(DATA TO EXAMINE)
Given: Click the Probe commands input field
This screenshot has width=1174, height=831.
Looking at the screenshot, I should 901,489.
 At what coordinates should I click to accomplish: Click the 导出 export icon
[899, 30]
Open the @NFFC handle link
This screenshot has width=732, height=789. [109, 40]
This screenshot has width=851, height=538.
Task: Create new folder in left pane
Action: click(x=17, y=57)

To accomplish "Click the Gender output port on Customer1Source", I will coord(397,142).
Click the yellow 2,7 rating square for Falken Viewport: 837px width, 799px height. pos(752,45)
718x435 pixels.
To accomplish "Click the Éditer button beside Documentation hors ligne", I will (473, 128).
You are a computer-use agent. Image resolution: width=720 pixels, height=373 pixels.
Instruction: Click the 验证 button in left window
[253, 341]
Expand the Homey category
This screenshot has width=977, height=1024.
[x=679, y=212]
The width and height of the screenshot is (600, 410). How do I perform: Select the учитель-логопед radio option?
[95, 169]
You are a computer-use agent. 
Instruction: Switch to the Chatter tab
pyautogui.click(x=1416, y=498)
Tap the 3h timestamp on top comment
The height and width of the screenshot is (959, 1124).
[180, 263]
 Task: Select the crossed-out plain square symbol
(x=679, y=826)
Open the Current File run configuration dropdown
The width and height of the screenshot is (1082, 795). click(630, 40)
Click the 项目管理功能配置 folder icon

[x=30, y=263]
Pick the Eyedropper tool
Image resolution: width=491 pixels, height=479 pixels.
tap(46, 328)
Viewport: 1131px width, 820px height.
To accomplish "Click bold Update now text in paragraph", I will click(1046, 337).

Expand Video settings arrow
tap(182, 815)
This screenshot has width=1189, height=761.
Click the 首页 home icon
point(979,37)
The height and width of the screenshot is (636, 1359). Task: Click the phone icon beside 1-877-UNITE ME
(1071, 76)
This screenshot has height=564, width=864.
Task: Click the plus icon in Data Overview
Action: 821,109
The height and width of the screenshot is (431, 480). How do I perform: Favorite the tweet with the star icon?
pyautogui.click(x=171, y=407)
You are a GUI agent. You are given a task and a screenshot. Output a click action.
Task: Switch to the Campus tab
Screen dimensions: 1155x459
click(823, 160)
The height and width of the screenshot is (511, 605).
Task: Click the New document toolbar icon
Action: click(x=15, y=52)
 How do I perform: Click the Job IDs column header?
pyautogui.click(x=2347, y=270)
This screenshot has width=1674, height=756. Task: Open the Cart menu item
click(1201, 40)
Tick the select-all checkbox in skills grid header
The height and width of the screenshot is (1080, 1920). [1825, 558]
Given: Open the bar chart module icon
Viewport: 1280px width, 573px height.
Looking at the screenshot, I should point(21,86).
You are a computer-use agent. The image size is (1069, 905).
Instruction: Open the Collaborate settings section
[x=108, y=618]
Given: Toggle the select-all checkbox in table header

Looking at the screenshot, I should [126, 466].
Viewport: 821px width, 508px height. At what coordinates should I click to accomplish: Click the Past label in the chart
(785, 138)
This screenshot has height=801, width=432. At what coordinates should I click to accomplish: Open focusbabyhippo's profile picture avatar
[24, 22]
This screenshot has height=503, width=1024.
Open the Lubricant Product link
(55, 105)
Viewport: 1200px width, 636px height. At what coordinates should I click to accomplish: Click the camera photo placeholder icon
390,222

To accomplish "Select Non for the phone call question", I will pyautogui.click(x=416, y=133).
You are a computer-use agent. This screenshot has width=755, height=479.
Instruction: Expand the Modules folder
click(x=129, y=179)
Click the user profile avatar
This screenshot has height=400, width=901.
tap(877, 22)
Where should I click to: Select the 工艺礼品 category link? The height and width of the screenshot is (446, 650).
(End DATA TO EXAMINE)
WHAT YOU NEED TO DO: For each entry above, please make an exact copy.

EXERCISE SOLUTION:
Given: Click the Probe commands input field
This screenshot has width=1174, height=831.
Looking at the screenshot, I should 901,489.
 At what coordinates should I click to accomplish: Click the 导出 export icon
[899, 30]
Open the @NFFC handle link
This screenshot has width=732, height=789. [109, 40]
This screenshot has width=851, height=538.
Task: Create new folder in left pane
Action: click(x=17, y=57)

To accomplish "Click the Gender output port on Customer1Source", I will coord(397,142).
Click the yellow 2,7 rating square for Falken Viewport: 837px width, 799px height. pos(752,45)
718x435 pixels.
To accomplish "Click the Éditer button beside Documentation hors ligne", I will (473, 128).
You are a computer-use agent. Image resolution: width=720 pixels, height=373 pixels.
Instruction: Click the 验证 button in left window
[253, 341]
Expand the Homey category
This screenshot has width=977, height=1024.
[x=679, y=212]
The width and height of the screenshot is (600, 410). How do I perform: Select the учитель-логопед radio option?
[95, 169]
You are a computer-use agent. 
Instruction: Switch to the Chatter tab
pyautogui.click(x=1416, y=498)
Tap the 3h timestamp on top comment
The height and width of the screenshot is (959, 1124).
[180, 263]
 Task: Select the crossed-out plain square symbol
(x=679, y=826)
Open the Current File run configuration dropdown
The width and height of the screenshot is (1082, 795). click(630, 40)
Click the 项目管理功能配置 folder icon

[x=30, y=263]
Pick the Eyedropper tool
Image resolution: width=491 pixels, height=479 pixels.
tap(46, 328)
Viewport: 1131px width, 820px height.
To accomplish "Click bold Update now text in paragraph", I will click(1046, 337).

Expand Video settings arrow
tap(182, 815)
This screenshot has width=1189, height=761.
Click the 首页 home icon
point(979,37)
The height and width of the screenshot is (636, 1359). Task: Click the phone icon beside 1-877-UNITE ME
(1071, 76)
This screenshot has height=564, width=864.
Task: Click the plus icon in Data Overview
Action: 821,109
The height and width of the screenshot is (431, 480). How do I perform: Favorite the tweet with the star icon?
pyautogui.click(x=171, y=407)
You are a GUI agent. You are given a task and a screenshot. Output a click action.
Task: Switch to the Campus tab
Screen dimensions: 1155x459
click(823, 160)
The height and width of the screenshot is (511, 605).
Task: Click the New document toolbar icon
Action: click(x=15, y=52)
 How do I perform: Click the Job IDs column header?
pyautogui.click(x=2347, y=270)
This screenshot has width=1674, height=756. Task: Open the Cart menu item
click(1201, 40)
Tick the select-all checkbox in skills grid header
The height and width of the screenshot is (1080, 1920). [1825, 558]
Given: Open the bar chart module icon
Viewport: 1280px width, 573px height.
Looking at the screenshot, I should point(21,86).
You are a computer-use agent. The image size is (1069, 905).
Instruction: Open the Collaborate settings section
[x=108, y=618]
Given: Toggle the select-all checkbox in table header

Looking at the screenshot, I should [126, 466].
Viewport: 821px width, 508px height. At what coordinates should I click to accomplish: Click the Past label in the chart
(785, 138)
This screenshot has height=801, width=432. At what coordinates should I click to accomplish: Open focusbabyhippo's profile picture avatar
[24, 22]
This screenshot has height=503, width=1024.
Open the Lubricant Product link
(55, 105)
Viewport: 1200px width, 636px height. At what coordinates should I click to accomplish: Click the camera photo placeholder icon
390,222

To accomplish "Select Non for the phone call question", I will pyautogui.click(x=416, y=133).
You are a computer-use agent. This screenshot has width=755, height=479.
Instruction: Expand the Modules folder
click(x=129, y=179)
Click the user profile avatar
This screenshot has height=400, width=901.
tap(877, 22)
Where should I click to: Select the 工艺礼品 category link? The height and width of the screenshot is (446, 650).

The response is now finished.